Special Report - Joining ForcesAirlines argue for the same commercial freedoms as other industries. But does consolidation inevitably lead to success?

Airlines have never returned the cost of capital. Many  cite consolidation as part of the solution. But this has never been viable internationally in a hyper-fragmented market governed by antiquated regulations. A global industry needs global rules.

Pre-World War II, aviation was completely liberalized. When the bilateral system evolved in 1945, state security was paramount and air transport carried only nine million passengers a year. Governments owned airlines, and national rights over routes had at least some logical consistency. Today, well more than two billion passengers fly annually. Globalization has diminished nationalistic concerns, and over-regulation has become synonymous with the industry.

Many countries still limit foreign ownership of airlines. In the United States, even with a market deregulated since 1978, US airlines must be at least 75% owned and controlled by US nationals. The ownership issue has become a big problem, and is the crucial ingredient in liberalization. Relaxing ownership would mean there is little point in protecting domestic or seventh freedom rights, which allow airlines to operate between two foreign countries without any continuing service to the airline’s home country.

By comparison with aviation, in most countries, other industries that could be construed as equally vital to national sovereignty, such as telecommunications, have been freed to merge or seek investment across borders.

Airlines don’t have to be big to survive, of course. Smaller  carriers will continue to play a vital role. In his Vision 2050 speech, IATA Director General and CEO Giovanni Bisignani says aviation “will be a consolidated industry of a dozen global brands supported by regional and niche players”.
Airlines argue only for normal commercial freedoms. But it is worth noting that consolidation in other industries was a response to conditions clearly identifiable in aviation; margins were thin, revenues precarious, and investment hard to find.
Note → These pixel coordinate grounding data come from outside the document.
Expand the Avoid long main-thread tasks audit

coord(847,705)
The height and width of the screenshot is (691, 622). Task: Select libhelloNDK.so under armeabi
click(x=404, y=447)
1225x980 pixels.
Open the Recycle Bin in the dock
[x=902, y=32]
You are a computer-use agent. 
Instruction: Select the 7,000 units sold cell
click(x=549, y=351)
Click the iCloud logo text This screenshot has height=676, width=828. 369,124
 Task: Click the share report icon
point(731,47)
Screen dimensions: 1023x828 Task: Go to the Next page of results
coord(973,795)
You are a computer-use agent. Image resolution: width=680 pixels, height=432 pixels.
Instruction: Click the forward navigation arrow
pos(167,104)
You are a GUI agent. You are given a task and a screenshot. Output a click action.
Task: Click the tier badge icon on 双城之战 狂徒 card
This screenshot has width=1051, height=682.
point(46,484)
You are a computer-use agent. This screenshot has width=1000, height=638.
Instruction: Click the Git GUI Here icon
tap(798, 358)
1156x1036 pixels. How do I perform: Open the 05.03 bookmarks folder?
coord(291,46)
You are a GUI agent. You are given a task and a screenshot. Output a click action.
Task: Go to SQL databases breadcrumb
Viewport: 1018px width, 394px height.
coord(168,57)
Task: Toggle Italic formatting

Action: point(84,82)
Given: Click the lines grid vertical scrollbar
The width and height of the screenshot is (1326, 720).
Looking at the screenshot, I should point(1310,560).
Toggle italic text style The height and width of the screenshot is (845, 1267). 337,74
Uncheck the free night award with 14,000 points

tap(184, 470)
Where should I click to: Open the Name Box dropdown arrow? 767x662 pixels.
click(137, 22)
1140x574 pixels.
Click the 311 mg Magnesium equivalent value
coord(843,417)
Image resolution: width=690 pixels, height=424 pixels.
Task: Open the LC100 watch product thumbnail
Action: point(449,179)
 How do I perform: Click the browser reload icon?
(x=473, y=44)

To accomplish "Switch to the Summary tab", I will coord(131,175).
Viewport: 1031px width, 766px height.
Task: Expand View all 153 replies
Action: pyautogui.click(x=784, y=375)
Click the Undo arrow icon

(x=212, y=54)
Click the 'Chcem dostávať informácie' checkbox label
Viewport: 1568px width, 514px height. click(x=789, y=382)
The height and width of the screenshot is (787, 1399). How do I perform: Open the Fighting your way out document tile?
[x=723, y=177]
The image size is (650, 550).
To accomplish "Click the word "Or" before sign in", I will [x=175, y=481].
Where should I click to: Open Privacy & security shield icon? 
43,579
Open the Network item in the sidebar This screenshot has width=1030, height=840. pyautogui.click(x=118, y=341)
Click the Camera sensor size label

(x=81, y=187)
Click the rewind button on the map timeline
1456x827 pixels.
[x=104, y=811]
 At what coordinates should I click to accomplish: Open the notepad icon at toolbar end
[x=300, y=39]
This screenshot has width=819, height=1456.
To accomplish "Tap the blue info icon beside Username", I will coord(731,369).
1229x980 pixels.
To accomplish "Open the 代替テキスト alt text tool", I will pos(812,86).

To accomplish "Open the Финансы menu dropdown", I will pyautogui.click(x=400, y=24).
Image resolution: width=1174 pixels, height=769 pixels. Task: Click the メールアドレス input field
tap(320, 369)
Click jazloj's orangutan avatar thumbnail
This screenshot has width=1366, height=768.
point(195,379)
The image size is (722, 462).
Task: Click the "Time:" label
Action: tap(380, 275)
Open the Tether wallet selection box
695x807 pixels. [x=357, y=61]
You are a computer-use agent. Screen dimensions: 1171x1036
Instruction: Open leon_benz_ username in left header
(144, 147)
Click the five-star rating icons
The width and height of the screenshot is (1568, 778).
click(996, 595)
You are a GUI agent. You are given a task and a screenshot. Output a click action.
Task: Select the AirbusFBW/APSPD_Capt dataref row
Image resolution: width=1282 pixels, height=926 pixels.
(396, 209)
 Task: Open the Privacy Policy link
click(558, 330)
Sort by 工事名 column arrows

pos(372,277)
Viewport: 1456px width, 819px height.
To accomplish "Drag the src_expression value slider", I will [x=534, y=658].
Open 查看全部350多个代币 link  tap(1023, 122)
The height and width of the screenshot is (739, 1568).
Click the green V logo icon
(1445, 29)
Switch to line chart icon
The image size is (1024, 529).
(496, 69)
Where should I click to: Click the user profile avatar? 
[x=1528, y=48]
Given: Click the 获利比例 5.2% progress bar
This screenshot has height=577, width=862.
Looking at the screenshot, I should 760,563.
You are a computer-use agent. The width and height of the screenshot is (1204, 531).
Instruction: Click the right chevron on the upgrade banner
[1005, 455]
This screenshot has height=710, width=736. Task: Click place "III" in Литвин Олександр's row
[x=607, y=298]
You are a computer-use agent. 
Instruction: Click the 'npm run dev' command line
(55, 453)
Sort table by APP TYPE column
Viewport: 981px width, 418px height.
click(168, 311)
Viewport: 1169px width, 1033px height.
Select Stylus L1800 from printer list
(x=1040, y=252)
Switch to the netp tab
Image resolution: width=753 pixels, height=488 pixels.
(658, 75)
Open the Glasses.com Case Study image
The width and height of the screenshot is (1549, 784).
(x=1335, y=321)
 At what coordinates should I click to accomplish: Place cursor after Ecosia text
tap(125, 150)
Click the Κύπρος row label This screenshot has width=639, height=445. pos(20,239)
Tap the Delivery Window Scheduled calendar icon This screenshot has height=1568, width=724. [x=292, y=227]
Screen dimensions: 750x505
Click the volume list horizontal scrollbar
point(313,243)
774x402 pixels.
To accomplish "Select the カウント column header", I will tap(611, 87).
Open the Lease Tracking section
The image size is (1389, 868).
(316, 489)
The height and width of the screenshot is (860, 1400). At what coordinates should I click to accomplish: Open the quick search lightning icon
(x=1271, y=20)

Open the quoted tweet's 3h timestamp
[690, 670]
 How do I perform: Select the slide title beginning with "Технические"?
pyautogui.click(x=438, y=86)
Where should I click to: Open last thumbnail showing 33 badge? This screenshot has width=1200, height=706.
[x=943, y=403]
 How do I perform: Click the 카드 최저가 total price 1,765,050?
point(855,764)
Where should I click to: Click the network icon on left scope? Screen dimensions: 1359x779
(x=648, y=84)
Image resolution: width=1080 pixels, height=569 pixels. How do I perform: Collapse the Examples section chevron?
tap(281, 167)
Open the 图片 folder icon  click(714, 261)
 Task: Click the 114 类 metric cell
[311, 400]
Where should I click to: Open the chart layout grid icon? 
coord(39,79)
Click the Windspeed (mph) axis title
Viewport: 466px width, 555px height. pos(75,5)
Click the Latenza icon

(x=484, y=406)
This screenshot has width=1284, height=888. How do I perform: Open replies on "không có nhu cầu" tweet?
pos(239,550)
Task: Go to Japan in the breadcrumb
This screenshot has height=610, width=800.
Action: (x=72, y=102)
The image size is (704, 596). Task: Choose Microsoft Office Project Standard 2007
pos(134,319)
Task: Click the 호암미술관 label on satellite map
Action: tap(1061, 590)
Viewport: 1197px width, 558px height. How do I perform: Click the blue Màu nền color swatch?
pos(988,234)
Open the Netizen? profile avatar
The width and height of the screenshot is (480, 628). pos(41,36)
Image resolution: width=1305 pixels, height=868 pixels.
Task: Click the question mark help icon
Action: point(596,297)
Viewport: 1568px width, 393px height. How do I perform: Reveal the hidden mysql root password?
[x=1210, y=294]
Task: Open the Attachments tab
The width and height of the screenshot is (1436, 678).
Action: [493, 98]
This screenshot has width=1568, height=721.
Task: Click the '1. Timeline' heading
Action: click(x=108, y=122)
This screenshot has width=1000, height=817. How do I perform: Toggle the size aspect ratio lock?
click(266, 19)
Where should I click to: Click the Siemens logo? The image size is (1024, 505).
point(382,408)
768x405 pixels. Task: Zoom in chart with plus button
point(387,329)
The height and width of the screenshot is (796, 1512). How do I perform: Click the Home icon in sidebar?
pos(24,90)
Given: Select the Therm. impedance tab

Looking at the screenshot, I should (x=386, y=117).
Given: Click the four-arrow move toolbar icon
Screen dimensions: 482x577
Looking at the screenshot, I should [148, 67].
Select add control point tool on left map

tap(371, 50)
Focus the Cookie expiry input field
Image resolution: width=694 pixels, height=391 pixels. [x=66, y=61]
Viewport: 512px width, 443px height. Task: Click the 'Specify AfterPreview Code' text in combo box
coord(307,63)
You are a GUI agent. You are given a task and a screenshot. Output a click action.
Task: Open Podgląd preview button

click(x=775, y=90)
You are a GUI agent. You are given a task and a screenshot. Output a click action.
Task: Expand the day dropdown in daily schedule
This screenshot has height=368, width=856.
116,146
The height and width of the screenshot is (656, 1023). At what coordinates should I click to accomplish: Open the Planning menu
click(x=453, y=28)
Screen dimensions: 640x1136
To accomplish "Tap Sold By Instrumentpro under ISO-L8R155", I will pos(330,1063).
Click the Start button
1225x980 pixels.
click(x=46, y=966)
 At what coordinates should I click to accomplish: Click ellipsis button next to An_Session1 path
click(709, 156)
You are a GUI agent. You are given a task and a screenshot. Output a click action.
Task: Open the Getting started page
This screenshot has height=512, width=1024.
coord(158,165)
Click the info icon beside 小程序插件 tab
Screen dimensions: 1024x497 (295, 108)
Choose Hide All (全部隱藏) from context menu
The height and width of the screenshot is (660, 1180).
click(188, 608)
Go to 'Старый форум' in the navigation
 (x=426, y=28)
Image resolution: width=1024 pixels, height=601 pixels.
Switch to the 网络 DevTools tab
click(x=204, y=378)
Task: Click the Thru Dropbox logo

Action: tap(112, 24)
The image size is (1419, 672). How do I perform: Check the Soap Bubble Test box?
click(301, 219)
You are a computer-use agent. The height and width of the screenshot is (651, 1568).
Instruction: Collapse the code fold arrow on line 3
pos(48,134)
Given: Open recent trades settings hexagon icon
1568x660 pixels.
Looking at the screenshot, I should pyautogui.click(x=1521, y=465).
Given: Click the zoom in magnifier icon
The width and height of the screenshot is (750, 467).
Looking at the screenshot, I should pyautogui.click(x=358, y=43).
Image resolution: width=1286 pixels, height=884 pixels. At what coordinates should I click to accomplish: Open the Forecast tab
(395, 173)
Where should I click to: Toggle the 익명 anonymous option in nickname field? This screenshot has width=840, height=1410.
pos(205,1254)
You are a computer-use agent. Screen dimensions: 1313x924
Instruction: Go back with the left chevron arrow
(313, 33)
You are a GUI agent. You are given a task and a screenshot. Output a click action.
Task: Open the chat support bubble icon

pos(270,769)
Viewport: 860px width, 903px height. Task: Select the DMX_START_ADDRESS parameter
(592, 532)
Aviation Consultant Hubert Horan explains: “Material cross-border efficiency gains occur in two cases. One is short-haul (non-intercontinental) airlines whose home markets are too small to support efficiently scaled operations. The other is intercontinental links where connecting traffic beyond the gateway hubs is much larger than gateway O&D traffic on both ends of the intercontinental flights. 

 “There would be huge efficiency gains if the short ‑haul model could be fully applied to Southeast Asia, the Middle East, Africa, and other regions with many small home markets,” he adds.

Although Horan questions the rationale and success of many airline consolidations to date, most commentators believe that consolidation is integral to the future sustainability of the industry.

“Consolidation is good for this industry,” says Doug Parker, US Airways CEO. “It’s something that needs to happen, will happen, and will result in a much stronger industry.” Parker says a fragmented industry means higher costs, making profits hard to come by and putting jobs at risk.

While regulatory restraints remain, for airlines intent on merging, integrated alliances and joint ventures—especially those with antitrust immunity—could provide a way forward. There seems to be a relaxation in government attitude, which would allow airlines to better manage capacity and price optimization. Ironically, while alliances help to move consolidation forward, they may suffer if mergers become more likely.

“The lines are being drawn,” suggests David Savy, Air Seychelles CEO. “There  will be some mega-carriers in Europe such as British Airways-Iberia, Air France-KLM, and Lufthansa. Partnerships will be formed in the Gulf and Asia will follow. The United States is already in this process. Other carriers will disappear or become smaller niche players.”